Destroying the cross

The American Legion Department of California earlier this year passed a resolution also calling on Congress to eliminate the financial incentives for the ACLU in Establishment Clause cases.

It asks Congress to “amend 42 U.S.C., Section 1988, to expressly preclude the courts from awarding attorney fees under that statute, in lawsuits brought to remove or destroy religious symbols.”

According to a report in the Record Gazette or Banning, Calif., the resolution was sparked by the decision of the Ninth Circuit Court of Appeals upholding the ACLU’s claim that the solitary cross at what is now officially the Mojave Desert Veterans Memorial violates the First Amendment and must be taken down.

Robert Castillo is a member of the veterans group and was part of the D-Day Normandy operation of World War II.

“I can’t believe that Congress is allowing judges to give the ACLU thousands of dollars to sue to get rid of a cross at a veterans memorial when we are sending kids to war again to defend our freedom against terrorists,” Castillo told the paper.

“The ACLU has gone too far.
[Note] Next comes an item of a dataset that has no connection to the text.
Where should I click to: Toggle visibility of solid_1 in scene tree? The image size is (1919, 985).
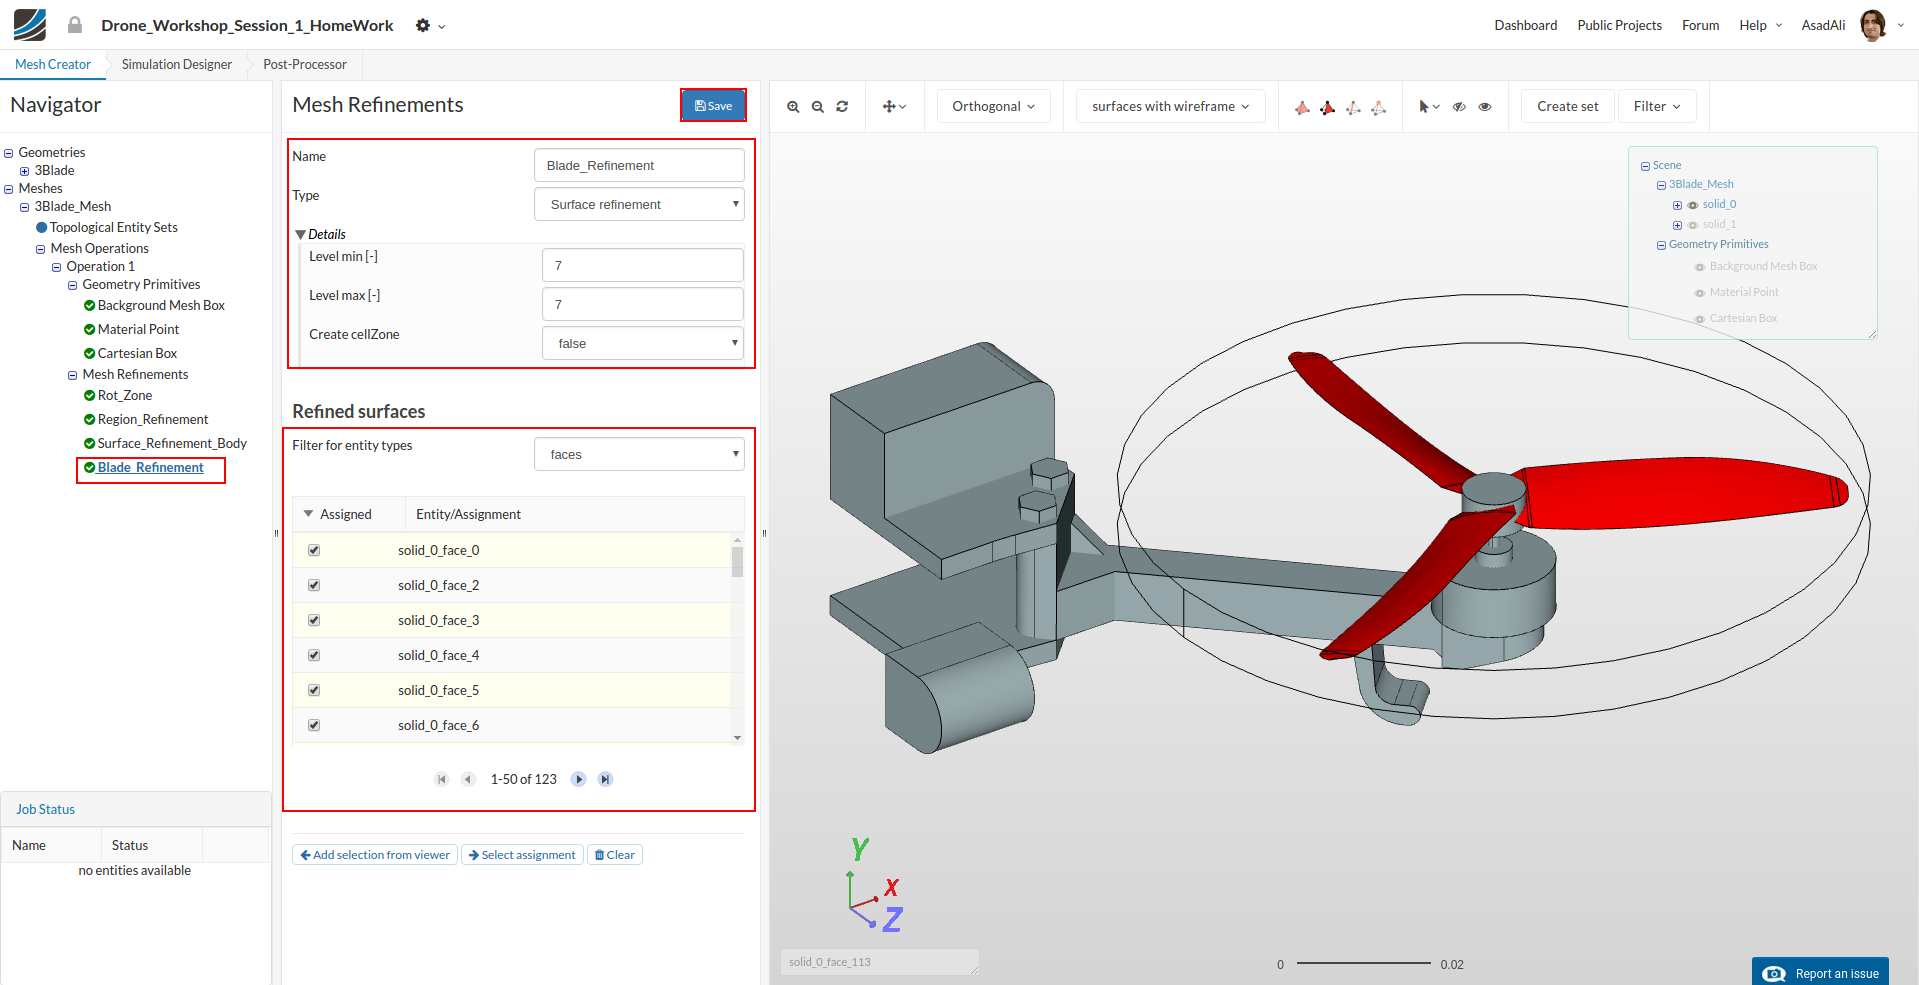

There are 9,000 crosses and Stars of David at Normandy. My buddies are buried there. If the ACLU can destroy the cross at the Mojave Desert Veterans Memorial, then they can destroy the crosses at Normandy, or Riverside Veterans Memorial Cemetery, or Arlington National.”

McCarthy says he hopes to get some signatures on the petition and then begin “shopping it around” Capitol Hill for sponsorship.